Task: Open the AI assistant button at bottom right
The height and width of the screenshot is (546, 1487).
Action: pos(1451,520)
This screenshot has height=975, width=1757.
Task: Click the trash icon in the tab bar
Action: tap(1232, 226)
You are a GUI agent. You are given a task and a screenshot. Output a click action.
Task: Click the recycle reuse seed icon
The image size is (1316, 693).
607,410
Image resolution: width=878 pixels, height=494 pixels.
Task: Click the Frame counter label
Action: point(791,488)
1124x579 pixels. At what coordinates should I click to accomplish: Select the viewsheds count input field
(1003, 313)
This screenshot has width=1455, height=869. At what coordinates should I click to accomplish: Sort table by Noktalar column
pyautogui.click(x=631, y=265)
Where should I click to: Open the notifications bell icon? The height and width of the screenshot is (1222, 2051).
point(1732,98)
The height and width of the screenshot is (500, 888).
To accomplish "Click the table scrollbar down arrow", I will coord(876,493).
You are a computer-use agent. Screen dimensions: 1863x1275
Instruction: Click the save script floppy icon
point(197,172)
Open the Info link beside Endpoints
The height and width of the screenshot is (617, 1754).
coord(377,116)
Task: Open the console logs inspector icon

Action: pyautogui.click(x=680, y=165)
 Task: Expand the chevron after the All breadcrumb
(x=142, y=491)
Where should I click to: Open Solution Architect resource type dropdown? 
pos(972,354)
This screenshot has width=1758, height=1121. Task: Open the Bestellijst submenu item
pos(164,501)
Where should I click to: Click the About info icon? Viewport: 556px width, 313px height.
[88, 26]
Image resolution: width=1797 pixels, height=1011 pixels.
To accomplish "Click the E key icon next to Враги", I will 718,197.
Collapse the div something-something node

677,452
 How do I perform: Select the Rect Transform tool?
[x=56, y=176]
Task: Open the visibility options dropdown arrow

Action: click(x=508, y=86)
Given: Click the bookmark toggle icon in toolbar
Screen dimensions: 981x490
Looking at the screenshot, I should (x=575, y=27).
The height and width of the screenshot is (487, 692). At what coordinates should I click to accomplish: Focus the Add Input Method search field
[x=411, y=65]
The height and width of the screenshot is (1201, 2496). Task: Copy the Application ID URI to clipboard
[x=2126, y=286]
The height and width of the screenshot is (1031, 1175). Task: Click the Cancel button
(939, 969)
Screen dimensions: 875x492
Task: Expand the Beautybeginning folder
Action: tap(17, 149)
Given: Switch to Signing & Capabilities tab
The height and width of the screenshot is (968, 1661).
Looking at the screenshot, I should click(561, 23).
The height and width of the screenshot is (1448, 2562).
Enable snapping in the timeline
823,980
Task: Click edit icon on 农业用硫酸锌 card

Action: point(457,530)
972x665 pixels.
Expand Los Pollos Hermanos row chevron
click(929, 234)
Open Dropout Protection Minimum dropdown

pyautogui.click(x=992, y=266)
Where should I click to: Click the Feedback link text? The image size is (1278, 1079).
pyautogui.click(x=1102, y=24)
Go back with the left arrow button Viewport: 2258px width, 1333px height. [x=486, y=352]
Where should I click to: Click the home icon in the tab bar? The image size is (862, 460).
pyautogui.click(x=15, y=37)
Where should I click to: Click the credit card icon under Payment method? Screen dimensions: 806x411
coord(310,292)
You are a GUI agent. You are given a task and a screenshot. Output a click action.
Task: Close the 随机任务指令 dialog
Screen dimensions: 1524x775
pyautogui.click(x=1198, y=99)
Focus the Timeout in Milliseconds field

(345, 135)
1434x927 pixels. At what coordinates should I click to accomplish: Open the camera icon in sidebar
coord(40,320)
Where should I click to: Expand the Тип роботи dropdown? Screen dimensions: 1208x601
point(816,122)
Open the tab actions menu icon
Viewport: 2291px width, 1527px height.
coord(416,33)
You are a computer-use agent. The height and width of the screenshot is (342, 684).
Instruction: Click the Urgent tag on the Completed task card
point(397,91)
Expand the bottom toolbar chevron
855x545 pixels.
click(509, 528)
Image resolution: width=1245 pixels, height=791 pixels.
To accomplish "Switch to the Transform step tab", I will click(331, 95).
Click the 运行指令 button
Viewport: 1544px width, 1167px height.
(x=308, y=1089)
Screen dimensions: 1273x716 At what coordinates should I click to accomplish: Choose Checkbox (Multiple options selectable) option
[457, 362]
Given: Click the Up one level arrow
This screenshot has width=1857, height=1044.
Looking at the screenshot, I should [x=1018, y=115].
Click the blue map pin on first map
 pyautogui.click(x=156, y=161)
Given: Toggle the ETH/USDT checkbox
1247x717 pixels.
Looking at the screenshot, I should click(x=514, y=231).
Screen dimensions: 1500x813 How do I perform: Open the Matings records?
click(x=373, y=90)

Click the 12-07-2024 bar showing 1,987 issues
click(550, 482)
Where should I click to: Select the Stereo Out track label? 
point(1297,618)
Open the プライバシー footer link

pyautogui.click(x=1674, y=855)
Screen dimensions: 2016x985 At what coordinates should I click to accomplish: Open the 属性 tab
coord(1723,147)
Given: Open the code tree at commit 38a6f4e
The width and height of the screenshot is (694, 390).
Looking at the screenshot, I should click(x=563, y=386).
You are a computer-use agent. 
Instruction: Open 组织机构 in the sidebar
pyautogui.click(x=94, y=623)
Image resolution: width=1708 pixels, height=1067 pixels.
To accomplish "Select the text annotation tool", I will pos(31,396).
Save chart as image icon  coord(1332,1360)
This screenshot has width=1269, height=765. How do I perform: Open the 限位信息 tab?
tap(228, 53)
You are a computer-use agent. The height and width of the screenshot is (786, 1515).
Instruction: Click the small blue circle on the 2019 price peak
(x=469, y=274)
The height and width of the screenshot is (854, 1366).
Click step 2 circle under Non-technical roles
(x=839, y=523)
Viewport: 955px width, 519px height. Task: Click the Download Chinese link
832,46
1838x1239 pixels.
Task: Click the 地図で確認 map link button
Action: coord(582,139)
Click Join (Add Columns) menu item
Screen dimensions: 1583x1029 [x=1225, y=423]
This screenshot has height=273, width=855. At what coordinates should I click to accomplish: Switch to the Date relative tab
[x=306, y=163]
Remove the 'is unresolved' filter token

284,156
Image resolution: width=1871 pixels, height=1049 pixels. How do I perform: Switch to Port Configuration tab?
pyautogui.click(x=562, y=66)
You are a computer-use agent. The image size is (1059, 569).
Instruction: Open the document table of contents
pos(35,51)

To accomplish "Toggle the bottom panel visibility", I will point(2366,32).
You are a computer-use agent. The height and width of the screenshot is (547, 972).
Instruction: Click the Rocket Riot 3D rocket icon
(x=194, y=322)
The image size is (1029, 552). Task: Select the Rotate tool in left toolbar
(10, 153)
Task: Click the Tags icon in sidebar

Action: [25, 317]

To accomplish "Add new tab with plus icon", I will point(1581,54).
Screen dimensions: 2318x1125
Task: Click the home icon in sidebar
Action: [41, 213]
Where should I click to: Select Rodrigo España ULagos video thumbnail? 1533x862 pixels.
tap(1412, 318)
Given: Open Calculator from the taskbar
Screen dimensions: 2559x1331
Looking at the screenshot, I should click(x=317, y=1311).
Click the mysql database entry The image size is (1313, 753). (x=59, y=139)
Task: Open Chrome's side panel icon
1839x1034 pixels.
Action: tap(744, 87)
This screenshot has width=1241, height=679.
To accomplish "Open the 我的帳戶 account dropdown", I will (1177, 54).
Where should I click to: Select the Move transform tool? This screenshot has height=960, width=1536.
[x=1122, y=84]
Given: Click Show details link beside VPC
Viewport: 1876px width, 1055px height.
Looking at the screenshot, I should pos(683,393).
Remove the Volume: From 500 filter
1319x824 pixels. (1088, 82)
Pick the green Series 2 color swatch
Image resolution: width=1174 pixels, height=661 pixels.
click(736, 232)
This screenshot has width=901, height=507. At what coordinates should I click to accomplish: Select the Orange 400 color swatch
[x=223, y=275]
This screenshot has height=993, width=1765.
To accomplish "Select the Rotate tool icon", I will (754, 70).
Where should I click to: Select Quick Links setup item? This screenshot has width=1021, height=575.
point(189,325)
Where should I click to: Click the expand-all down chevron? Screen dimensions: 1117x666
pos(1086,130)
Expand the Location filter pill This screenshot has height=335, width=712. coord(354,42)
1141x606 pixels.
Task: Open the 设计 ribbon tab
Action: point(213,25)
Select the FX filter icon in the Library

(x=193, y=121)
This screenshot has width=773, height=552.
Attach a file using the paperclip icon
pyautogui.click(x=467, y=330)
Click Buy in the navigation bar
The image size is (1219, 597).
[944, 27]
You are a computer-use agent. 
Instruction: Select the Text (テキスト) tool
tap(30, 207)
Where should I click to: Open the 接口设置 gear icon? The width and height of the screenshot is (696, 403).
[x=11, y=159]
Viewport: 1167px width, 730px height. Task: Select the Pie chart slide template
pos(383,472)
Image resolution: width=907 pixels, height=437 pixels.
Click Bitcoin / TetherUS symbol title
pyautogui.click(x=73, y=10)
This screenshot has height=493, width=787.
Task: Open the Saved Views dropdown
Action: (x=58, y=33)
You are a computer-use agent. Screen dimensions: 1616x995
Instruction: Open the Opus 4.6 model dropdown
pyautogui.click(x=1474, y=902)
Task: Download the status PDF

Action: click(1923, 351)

▶ [Problem] Taking the lines above, repeat exactly those from the line that contains "1247x717 pixels." through the line that contains "Given: Open the code tree at commit 38a6f4e", and both of those lines as well. Include nothing else.

▶ [Reply to the exercise]
1247x717 pixels.
Looking at the screenshot, I should click(x=514, y=231).
Screen dimensions: 1500x813 How do I perform: Open the Matings records?
click(x=373, y=90)

Click the 12-07-2024 bar showing 1,987 issues
click(550, 482)
Where should I click to: Select the Stereo Out track label? 
point(1297,618)
Open the プライバシー footer link

pyautogui.click(x=1674, y=855)
Screen dimensions: 2016x985 At what coordinates should I click to accomplish: Open the 属性 tab
coord(1723,147)
Given: Open the code tree at commit 38a6f4e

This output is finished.